The recordings, made by intelligence units, found their way to the Turkish media on Friday. According to the recordings, the group that carried out the attack in Kastamonu contacted the PKK administration in the Kandil Mountains of northern Iraq via radio communication, saying: “Our friends carried out the attack in Kastamonu. … Our only target from now on is the AK Party.” “It was a very good attack,” another PKK member is heard saying in the recording.
According to intelligence units, the order to carry out the attack came from Kandil. Six PKK members reportedly took part in the attack.
The recordings confirm earlier comments by observers who said the attack aimed to raise tension ahead of parliamentary elections, slated for June 12. AK Party officials also said earlier that the attack directly targeted the ruling party and that it is a plot against the government ahead of elections.
One police officer was shot dead and another injured by assailants on Wednesday in the northern province of Kastamonu, where Prime Minister Recep Tayyip Erdoğan had been speaking in an election rally earlier in the day.
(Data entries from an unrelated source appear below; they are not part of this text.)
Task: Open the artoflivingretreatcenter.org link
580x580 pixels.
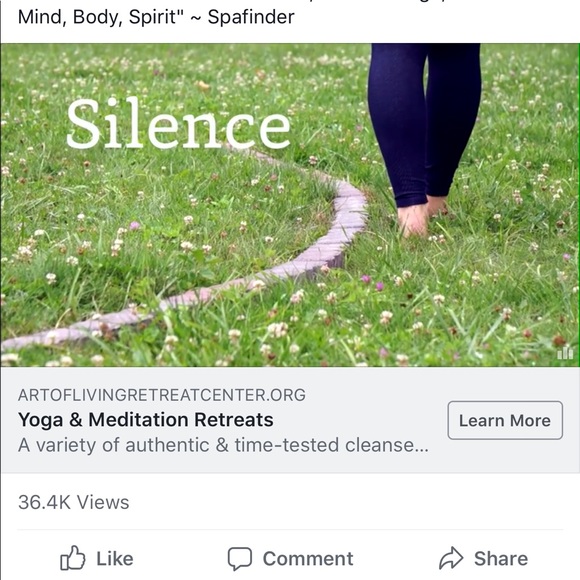Action: coord(162,395)
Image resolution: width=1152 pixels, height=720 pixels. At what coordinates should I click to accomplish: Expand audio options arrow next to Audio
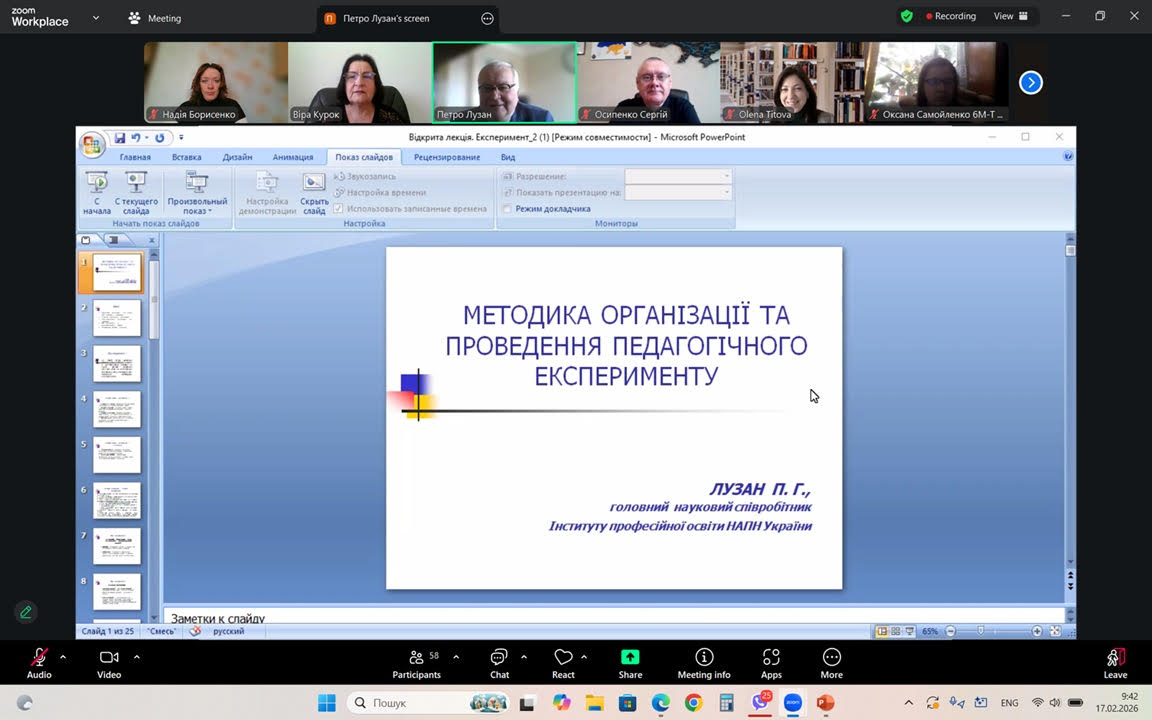click(63, 657)
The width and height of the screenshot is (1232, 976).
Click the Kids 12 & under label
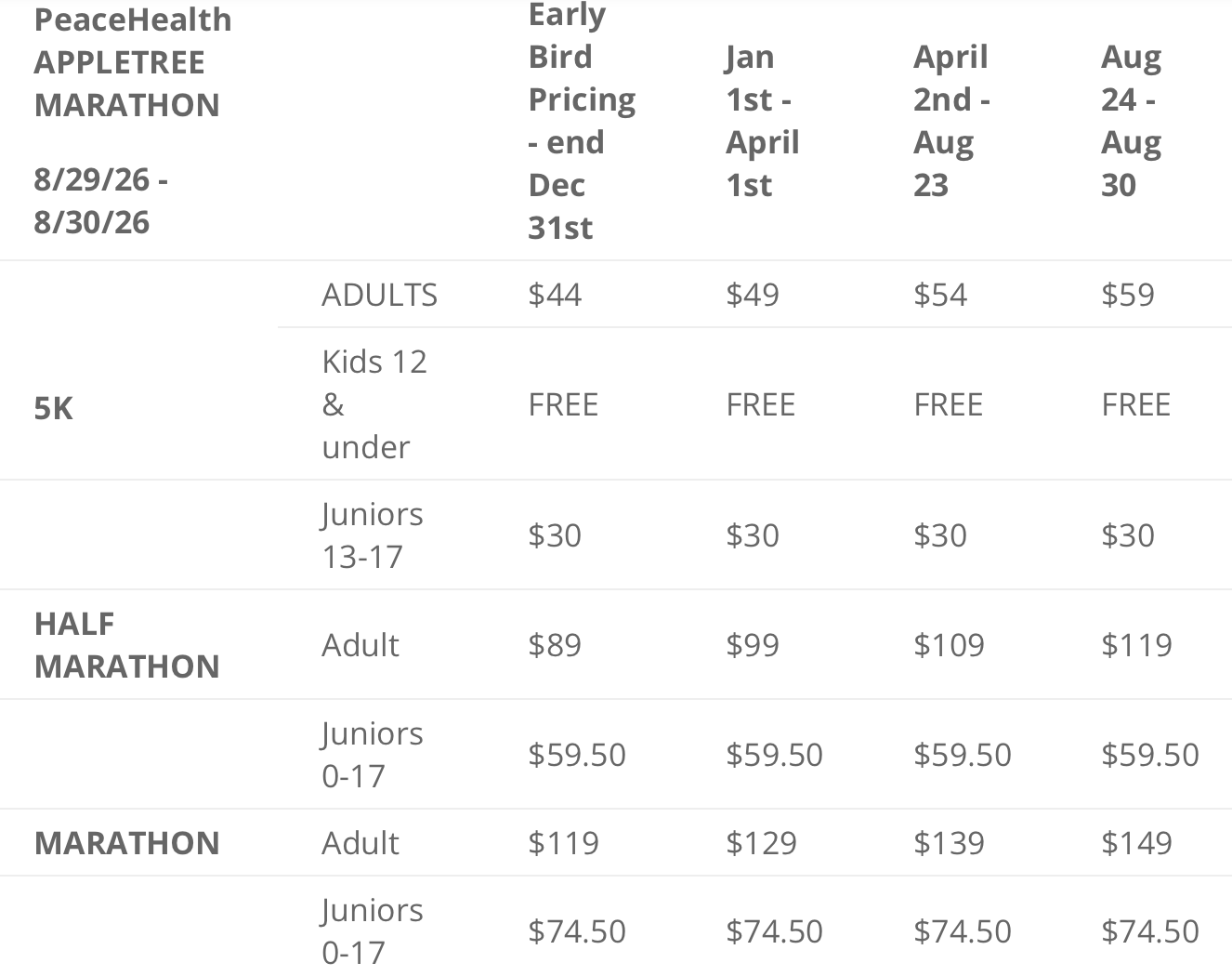(374, 404)
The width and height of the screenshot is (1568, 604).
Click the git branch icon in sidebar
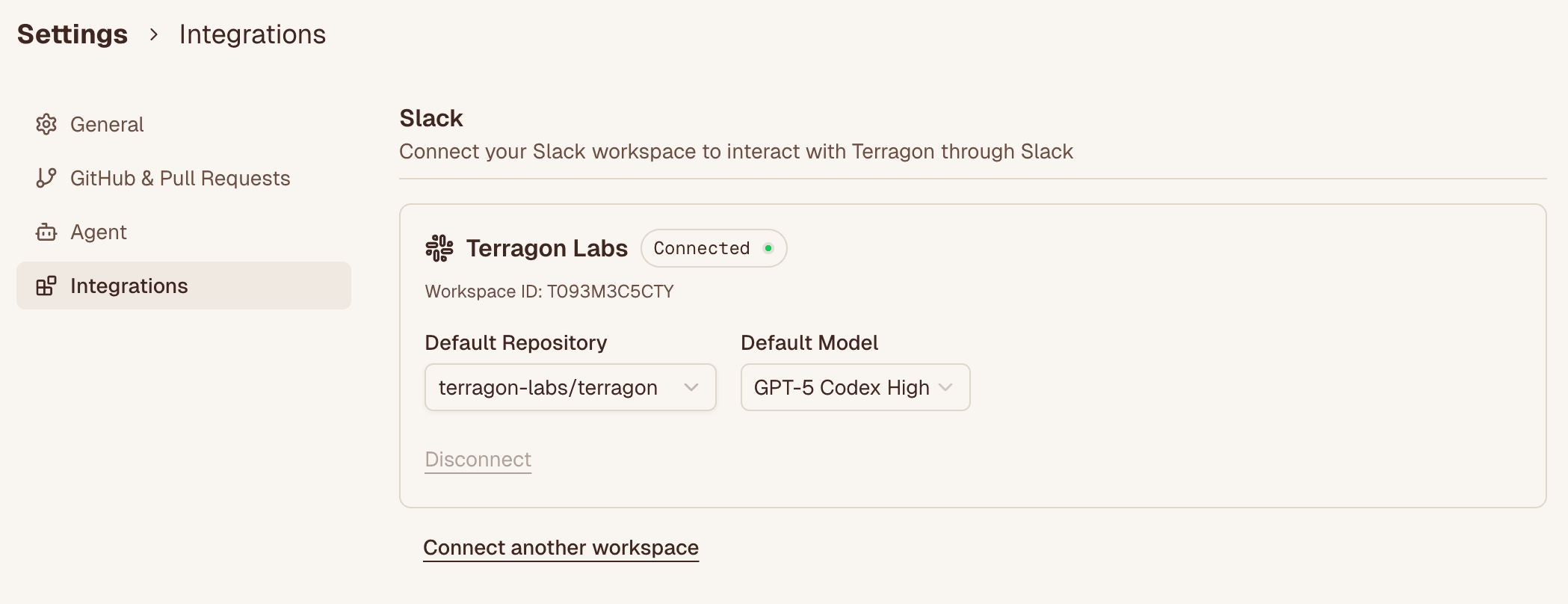coord(46,178)
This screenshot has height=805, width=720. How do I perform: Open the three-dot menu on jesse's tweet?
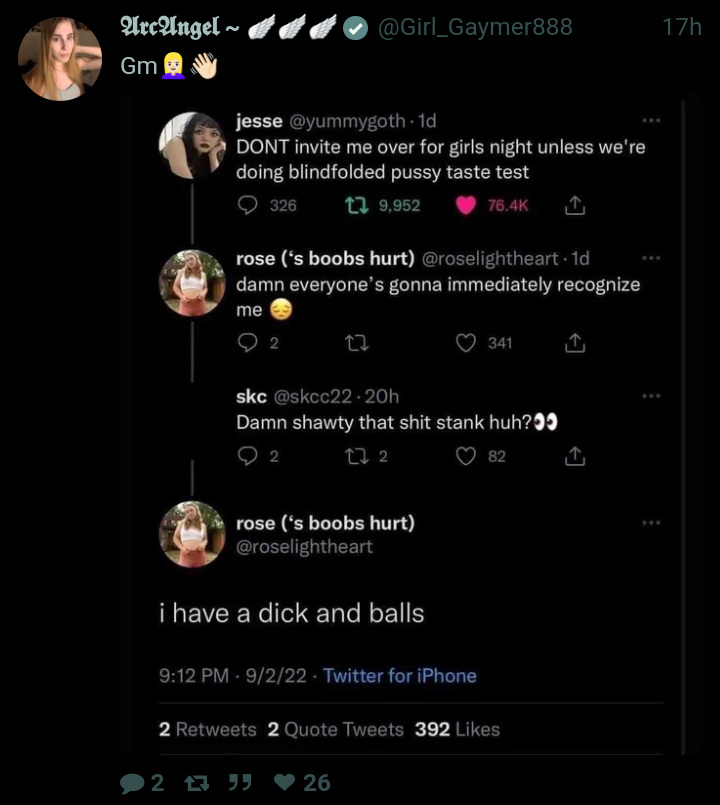tap(651, 121)
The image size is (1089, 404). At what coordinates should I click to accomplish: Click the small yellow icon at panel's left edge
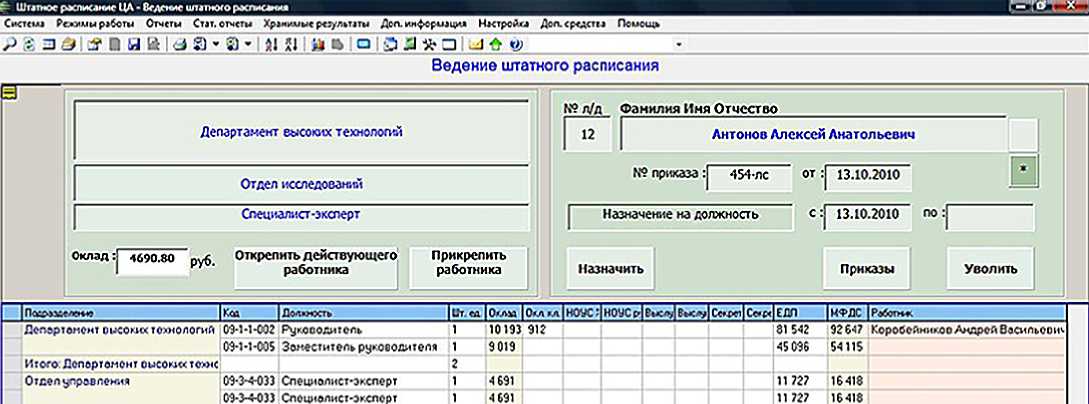tap(10, 93)
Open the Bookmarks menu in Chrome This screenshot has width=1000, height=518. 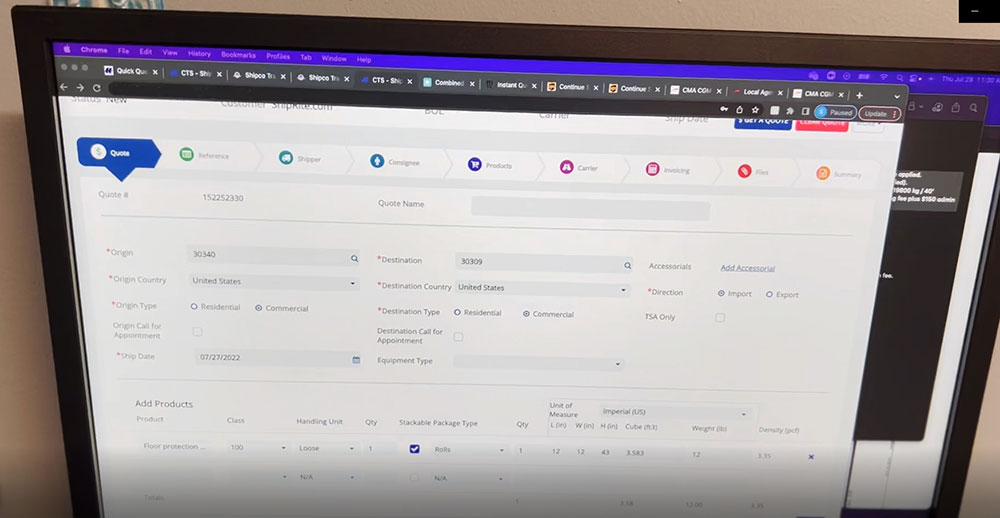238,55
The prime minister left Kastamonu for Amasya in a helicopter shortly before the attack took place.
Kastamonu Governor Erdoğan Bektaş on Thursday announced that a group linked to the PKK had claimed responsibility for Wednesday's deadly armed attack on Erdoğan's police escort.
He said the group claimed responsibility for the attack on behalf of the PKK. Although the radio communication between PKK members suggested that the attack had targeted the AK Party, the governor said it seems the group was targeting the police rather than the prime minister.
Meanwhile, Erdoğan on Friday paid a visit to the policeman injured in the attack. Speaking to reporters in front of the hospital where the police officer is receiving treatment, Erdoğan said the police are still working to capture the assailants and called on the nation to stand united against terrorism.
Pro-Kurdish Peace and Democracy Party (BDP) Co-chairman Selahattin Demirtaş commented on the attack for the first time on Friday. “This loss [the death of the policeman] is a shared suffering of all citizens of the Turkish Republic. The responsibility for stopping these deaths falls on the government,” he said.
He also dismissed claims that the PKK aimed to get more support for the BDP in the elections with the attack, noting that if this incident brings him even a single vote, he does not want it.